Formatting HTML for use in a locally hosted iframe

Question 1

This formats HTML for use in a locally hosted iframe so that you can manipulate the content in the iframe freely, without running into cross domain issues. It uses Goutte to retrieve the HTML. I'd like to improve the code, whether it's to fit a certain design pattern or just more efficient.
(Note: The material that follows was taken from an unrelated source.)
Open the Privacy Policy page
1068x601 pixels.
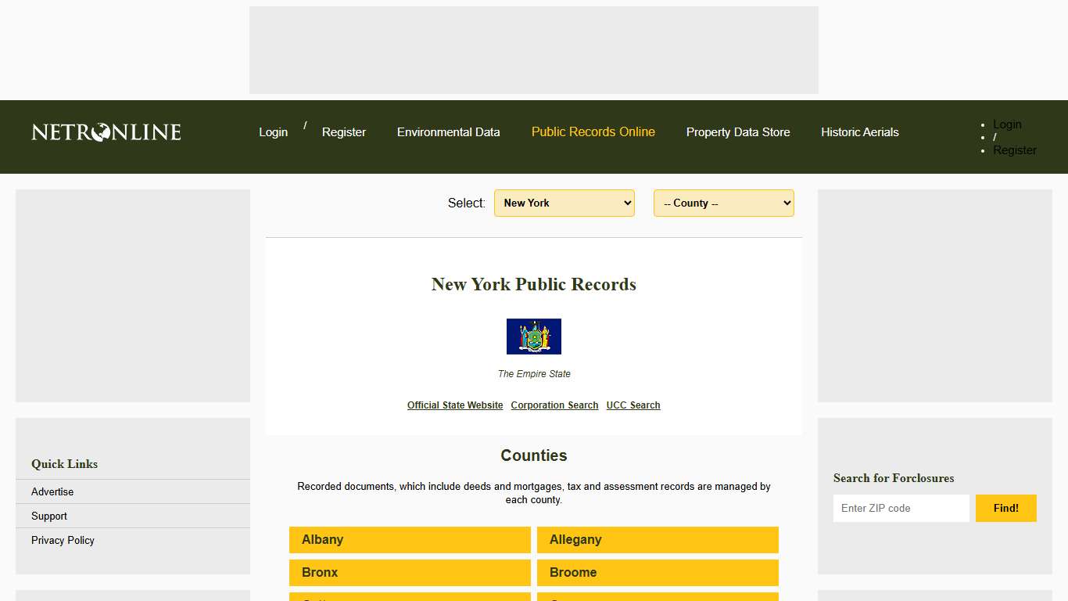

I don't feel like it's as clean as it could be.

<?php
class HTMLFixerClass {
 public $client;
 public $crawler;
 public $url;
 public $originalHTML;
 public $validHTML;
 public function __construct($url) {
 $this->url = $url;
 $this->client = new GoutteClient();
 $this->crawler = $this->client->request('GET', $url);
 if ($this->crawler->filter('html')->count()) {
 $this->originalHTML = $this->crawler->filter('html')->html();
 $this->validHTML = $this->correct_directories($this->originalHTML);
 }
 }
 public function get_html() {
 if ($this->validHTML !== '') {
 return "<!DOCTYPE HTML>\n<html>\n" . $this->validHTML . "\n</html>";
 } else {
 return 'Invalid URL';
 }
 }
 public function correct_directories($html) {
 $temp_url = $this->url;
 preg_match_all('/<.*?\.{2}\/.*?>/', $html, $matches);
 $initial_matches = $matches;
 if ($matches) {
 //foreach match in the entire doc
 for ($i = 0; $i < count($matches[0]); $i++) {
 //foreach match in each match ex ../../
 preg_match_all('/[\.]{2}[\/]/', $matches[0][$i], $sub_matches);
 $replacement_string = '';
 for ($j = 0; $j < count($sub_matches[0]); $j++) {
 $replacement_string .= '../';
 //reduces base url by one directory foreach ../ found in
 if ($j == 0) {
 preg_match_all('/.*(?=\/.*\/)/', $temp_url, $replacement_url);
 } elseif ($j > 0) {
 preg_match_all('/.*(?=.*\/)/', $replacement_url[0][0], $replacement_url);
 }
 }
 //in the end $replacement_url[0] should be the desired url for appending to css or script in order to become absolute link
 $matches[0][$i] = str_replace($replacement_string, $replacement_url[0][0] . '/', $matches[0][$i]);
 }
 for ($k = 0; $k < count($matches[0]); $k++) {
 $html = str_replace($initial_matches[0][$k], $matches[0][$k], $html);
 }
 return $html;
 } else {
 var_dump($matches);
 }
 }
}

Question 2

I've rolled back your edit. Please read what you can and cannot do after receiving answers.

Question 3

SOLID

It crawls HTML code from sites and then it manipulates the returned code, not adhering to the Single Responsibility Principle.

Bad Naming

Don't name your class HTMLFixerClass, obviously it is a class. Also with OOP, in PHP, the convention is camelCase for variables and PascalCase for class names. E.g. yours would become HtmlFixerClass.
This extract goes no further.